Parts of the exercise:
a: In the Guardium troubleshooting text, which component captures traffic on Windows?
b: Repeat the portion of the Guardium troubleshooting text between "You're a Guardium" and "can you do?", inclusive.

Page text:
[Start of section]
You're a Guardium admin. It's Monday morning. One of your stakeholders tells you the email they usually get from the Guardium audit process never arrived, or it arrived but there is no data at all in the report, or there is some data but important data is missing. What can you do?
Here's a repost of the Open Mic I did on this topic back in 2017:
This looks like one issue, but it might have any number of causes. Narrowing down the issue first is essential. Let's start by looking at all the steps in the data-flow, every link in the chain where something could break.
- Traffic is captured by KTAP (Unix) or WFP (Windows) and matched against the Inspection Engine parameters.
- KTAP sends matched traffic to STAP, and STAP transmits the data to the collector, unless the ignore session flag is set for that traffic.
- The sniffer receives the traffic, parses it, applies policy and logs the traffic.
[End of section]
Information provided:
[Start of section]
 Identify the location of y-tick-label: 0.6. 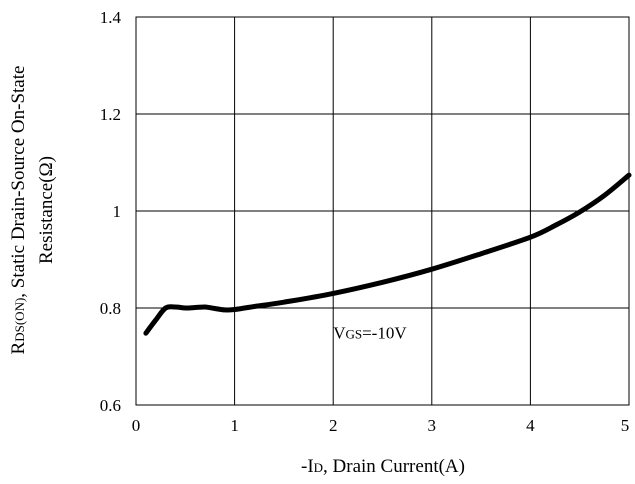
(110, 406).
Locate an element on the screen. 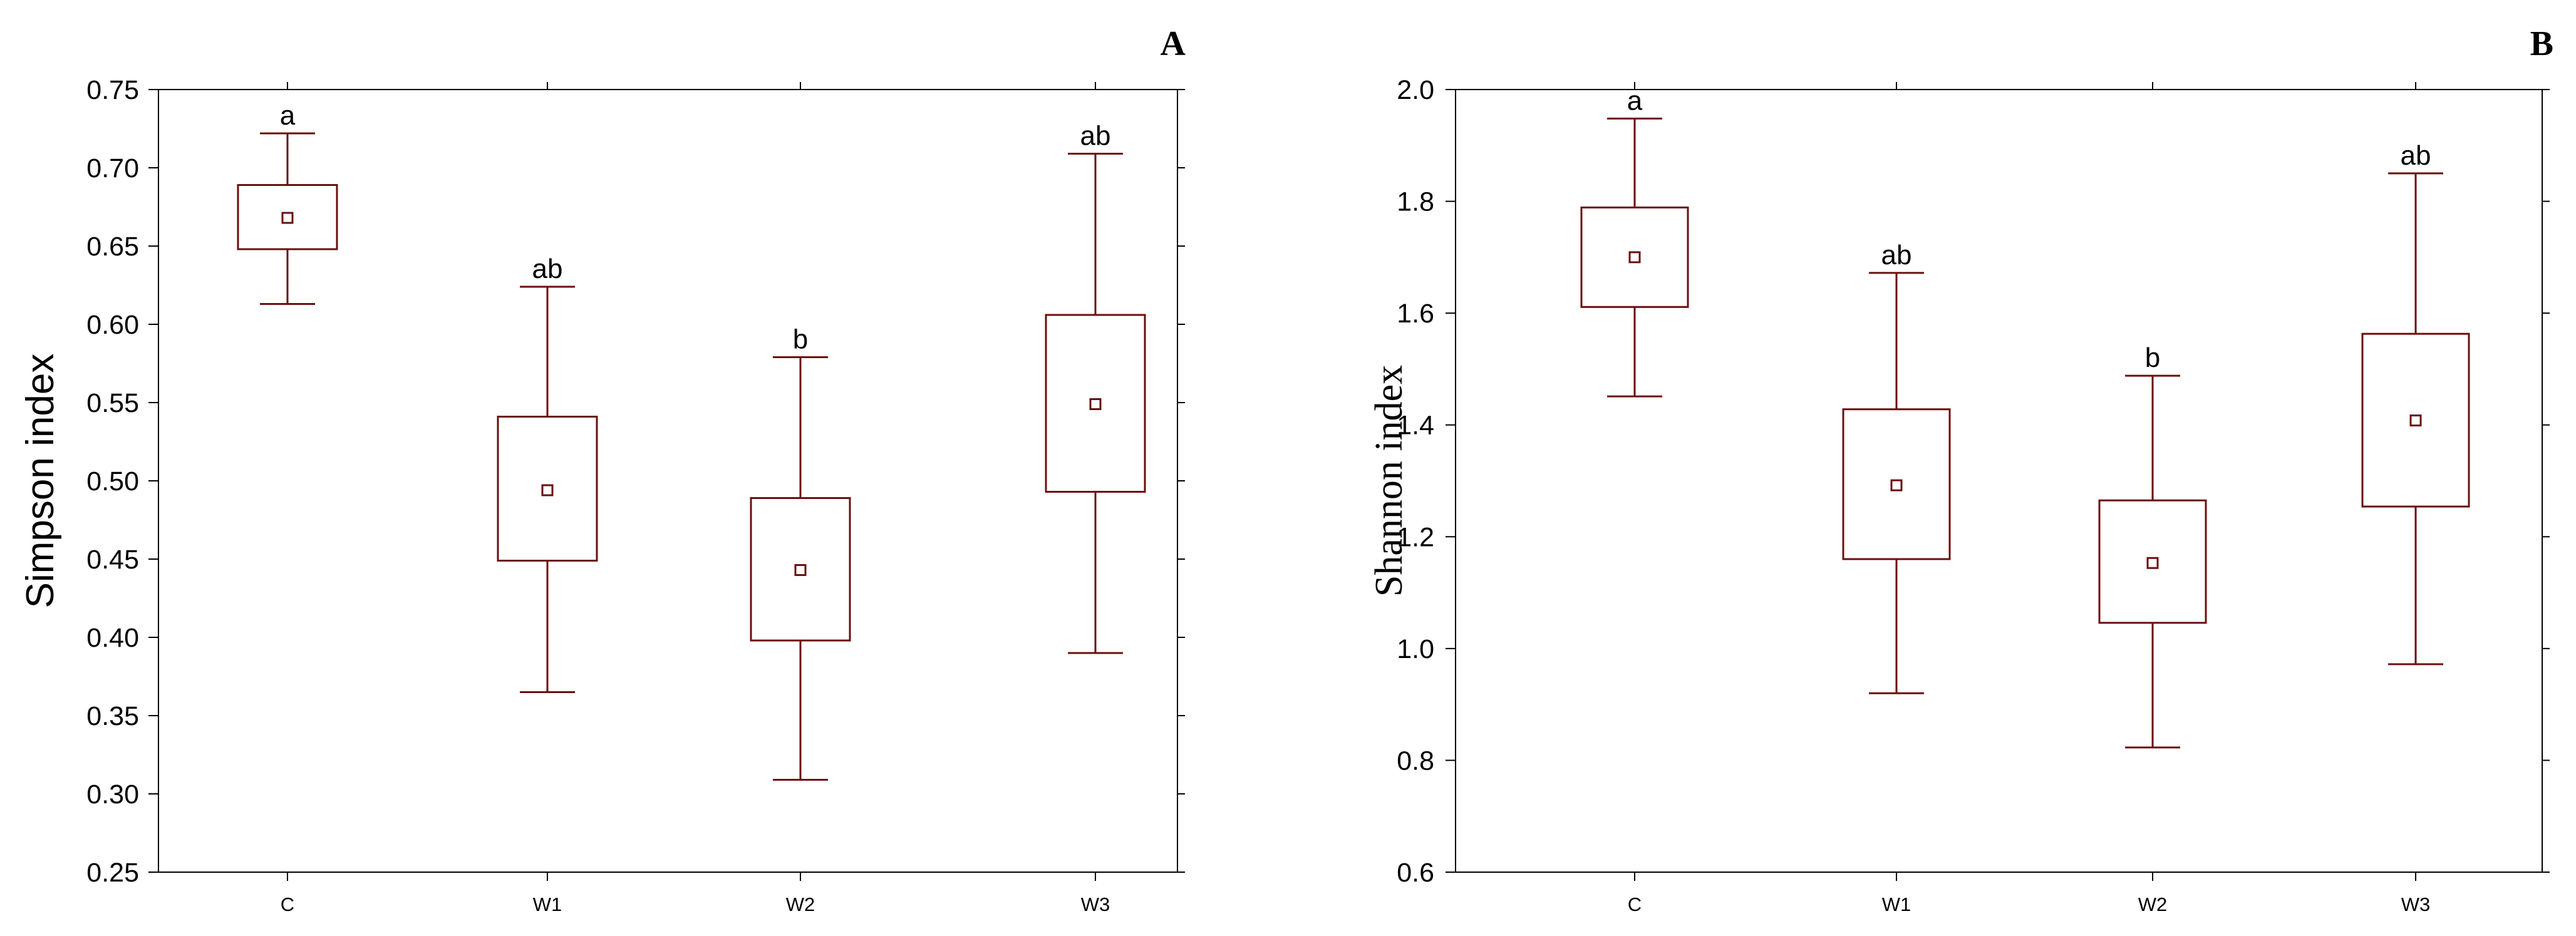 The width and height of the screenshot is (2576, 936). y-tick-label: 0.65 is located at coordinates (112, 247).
[End of section]
[Start of section]
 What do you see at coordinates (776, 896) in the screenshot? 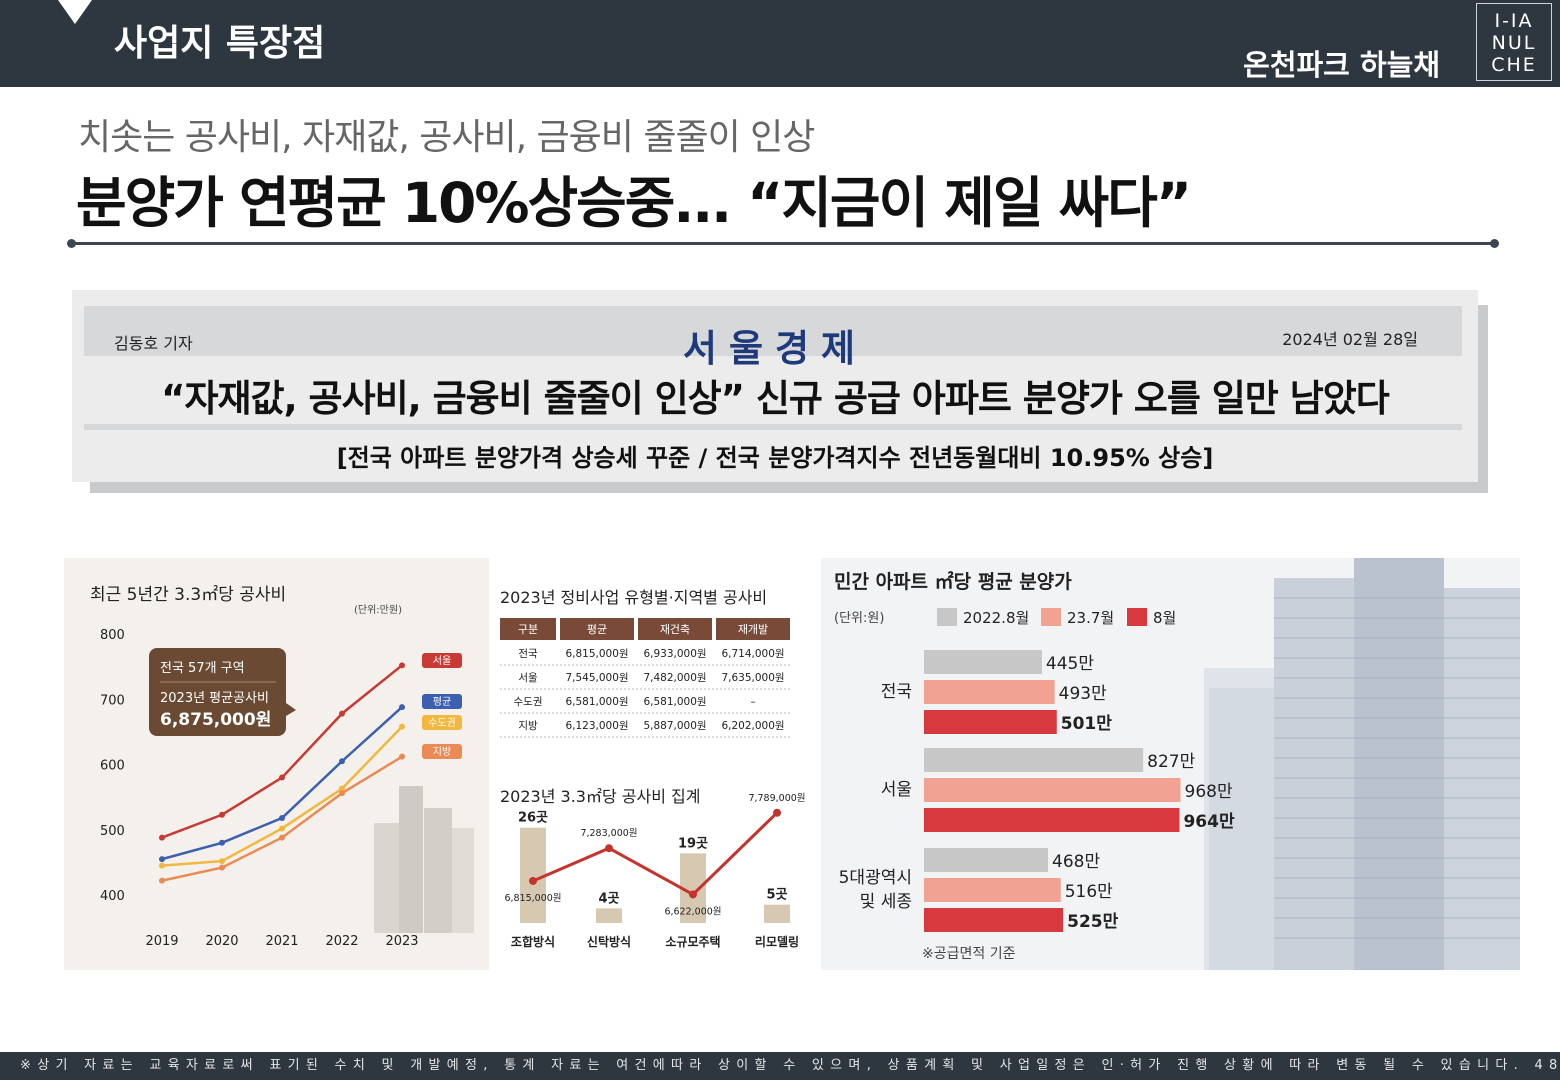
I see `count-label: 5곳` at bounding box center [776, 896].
[End of section]
Task results:
a: WFP

b:
You're a Guardium admin. It's Monday morning. One of your stakeholders tells you the email they usually get from the Guardium audit process never arrived, or it arrived but there is no data at all in the report, or there is some data but important data is missing. What can you do?